Le 21 octobre, la compagnie F est déplacée sur Piennes, au Nord-Ouest de Metz. Elle doit être réorganisée et entraînée, suite aux nombreuses victimes et à l’arrivée de nouvelles recrues. Les hommes reçoivent leur première tenue de rechange depuis leur arrivée en France. On leur sert de vrais repas et ils peuvent prendre des douches. À cette occasion, Kirby se souvient s’être fait pincer les fesses par des Françaises peu farouches !
 Après quelques jours à Piennes, la compagnie F est envoyée à Erouville sur la ligne Maginot, puis renvoyée le 30 octobre au Sud de Metz, où ils sont relevés le 31 octobre par la 95e Division d’Infanterie. Ils sont finalement stationnés à Bayonville-sur-Mad à partir du 2 novembre en tant qu’unité de réserve.
 La situation s’enlise en Lorraine, Patton décide d’éviter les Forts et d’attaquer Metz en tenaille, par le Nord avec la 95e et par le Sud avec la 5e Division…
 Au début du mois de novembre 1944, la campagne de Metz fait rage. À partir du 8, Kirby et ses camarades effectuent de nombreuses missions de soutien aux régiments attaquant Metz par le Sud. Ils traversent les villages d’Arry, Vezon, Fey, Sillegny, Coin lès Cuvry, Augny, Marly, Frescaty (aérodrome), Sabré Farm… où tout n’est que désolation. Nombreuses sont les escarmouches sur le terrain.
Une nuit, Jack doit rétablir une ligne de communication entre deux unités, rompue pendant un combat, une mission relevant plutôt du Signal Corps :
Pour résister au froid, les hommes volent du cognac dans les fermes abandonnées… Ils sont sans arrêt en mouvement, alternant avec des périodes d’attente longues et mornes…
Les GIs sont fatigués. La neige commence à tomber et les équipements d’hiver font défaut. Ils n’ont pas de chaussures adaptées, mais de simples brodequins avec des guêtres.
Les découvertes macabres et les tueries s’enchaînent. Jack dessine pour exorciser sa peur et passer le temps.
Début novembre, lors d’une patrouille, Kirby inspecte une ferme détruite et entend du bruit. Il hurle en allemand « Sortez les mains en l’air ! »… et c’est un chien blessé qui sort, le regardant avec des yeux accusateurs qu’il ne pourra jamais oublier.

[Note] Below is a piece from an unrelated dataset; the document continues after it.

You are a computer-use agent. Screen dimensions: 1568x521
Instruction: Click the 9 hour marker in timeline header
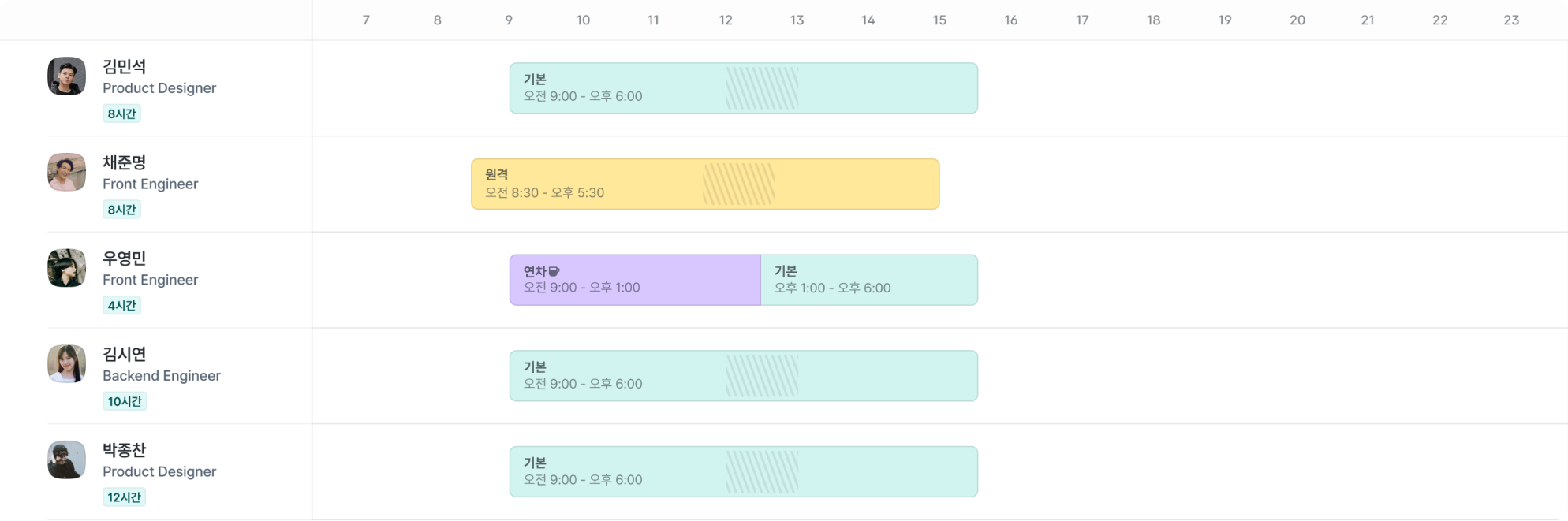point(509,20)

Kirby en lâche son arme et reste pétrifié par ce regard…
Plusieurs images hanteront Jack, telles celle d’un cercle de cadavres allemands sur le sol, le bas de leurs corps arraché par l’explosion d’un obus… ou la libération d’un camp.Autour du 18 novembre, à Ars sur Moselle (au Sud-Est de Metz), Jack est interpelé par un vieil homme qui vient de lire son patronyme. L’inconnu lui court après, lui demandant s’il est juif. Lorsque Jack lui répond par l’affirmative, l’autre fond en larmes et lui demande de le suivre… Et toute la section les accompagne. Ils arrivent près d’une usine, probablement la boulonnerie ou la fonderie d’Ars, à proximité de fermes abandonnées. Là , ils trouvent un camp de prisonniers civils, un camp de Ostarbeiter laissé à l’abandon. En voyant les Américains venir, les Allemands s’enfuient, laissant derrière eux des prisonnières juives polonaises enrôlées de force à l’usine, que les Américains libèrent. La vision de ces femmes affamées et vêtues de haillons restera gravée dans la mémoire de Jack pour le reste de ses jours…
 Kirby dort continuellement dans des trous de combat. La neige est haute maintenant. La ville de Lorraine sera finalement prise le 22 novembre par la 3e armée, mais Jack ne verra pas cette victoire… Il souffre d’engelures importantes au niveau des pieds et du bas des jambes : le Trench Foot. Le froid de l’hiver et les conditions précaires de campements ont raison de sa santé. Le 20 novembre, Jack s’est évanoui de douleur en ôtant ses chaussures… Mais pas avant d’avoir remarqué la couleur violacée de ses jambes.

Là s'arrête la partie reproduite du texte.